▸ **Instructions to follow**: Please copy every line with the string "logo" from the entries below.

▸ **Data extract**:
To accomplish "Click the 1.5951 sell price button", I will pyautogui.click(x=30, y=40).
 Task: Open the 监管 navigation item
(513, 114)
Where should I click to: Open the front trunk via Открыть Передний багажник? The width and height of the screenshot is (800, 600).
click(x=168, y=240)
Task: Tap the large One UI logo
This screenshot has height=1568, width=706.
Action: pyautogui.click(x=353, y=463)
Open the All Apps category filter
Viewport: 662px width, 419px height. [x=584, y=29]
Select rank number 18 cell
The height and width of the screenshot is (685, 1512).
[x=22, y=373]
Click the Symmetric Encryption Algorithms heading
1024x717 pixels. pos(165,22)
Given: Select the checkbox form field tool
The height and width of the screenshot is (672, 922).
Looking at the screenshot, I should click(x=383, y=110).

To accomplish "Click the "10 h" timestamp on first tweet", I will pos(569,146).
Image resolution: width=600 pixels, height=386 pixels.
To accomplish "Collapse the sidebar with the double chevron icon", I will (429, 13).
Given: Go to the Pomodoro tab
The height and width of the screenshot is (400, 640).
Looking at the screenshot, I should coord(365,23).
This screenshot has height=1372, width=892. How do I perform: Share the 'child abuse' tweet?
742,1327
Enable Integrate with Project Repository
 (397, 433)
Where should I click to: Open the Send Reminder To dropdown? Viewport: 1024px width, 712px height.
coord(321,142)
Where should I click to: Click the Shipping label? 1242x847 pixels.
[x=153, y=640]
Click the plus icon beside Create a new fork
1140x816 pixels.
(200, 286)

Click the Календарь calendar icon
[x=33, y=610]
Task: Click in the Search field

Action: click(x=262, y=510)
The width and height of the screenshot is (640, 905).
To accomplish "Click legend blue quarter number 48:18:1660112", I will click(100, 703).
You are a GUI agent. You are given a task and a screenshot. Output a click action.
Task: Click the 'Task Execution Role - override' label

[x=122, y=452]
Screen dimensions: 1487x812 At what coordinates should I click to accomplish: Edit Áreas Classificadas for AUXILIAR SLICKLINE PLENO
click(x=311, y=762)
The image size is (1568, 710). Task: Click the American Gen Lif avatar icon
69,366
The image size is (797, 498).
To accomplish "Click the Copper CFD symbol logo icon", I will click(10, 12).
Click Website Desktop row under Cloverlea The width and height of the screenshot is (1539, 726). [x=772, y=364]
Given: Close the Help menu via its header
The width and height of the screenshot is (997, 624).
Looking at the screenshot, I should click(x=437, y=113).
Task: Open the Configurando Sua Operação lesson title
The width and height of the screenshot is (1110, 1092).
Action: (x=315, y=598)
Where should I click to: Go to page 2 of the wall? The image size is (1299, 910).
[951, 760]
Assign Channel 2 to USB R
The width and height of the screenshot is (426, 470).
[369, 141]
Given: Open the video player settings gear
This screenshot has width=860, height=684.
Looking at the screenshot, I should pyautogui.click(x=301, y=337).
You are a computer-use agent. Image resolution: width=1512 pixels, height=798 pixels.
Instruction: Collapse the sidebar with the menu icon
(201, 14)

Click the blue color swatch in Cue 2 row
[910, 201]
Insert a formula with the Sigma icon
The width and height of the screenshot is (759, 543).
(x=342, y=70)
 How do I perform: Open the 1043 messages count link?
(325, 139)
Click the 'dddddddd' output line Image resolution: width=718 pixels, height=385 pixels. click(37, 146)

▸ **Solution to the exercise**:
Task: Tap the large One UI logo
To accomplish "Click the Copper CFD symbol logo icon", I will click(10, 12).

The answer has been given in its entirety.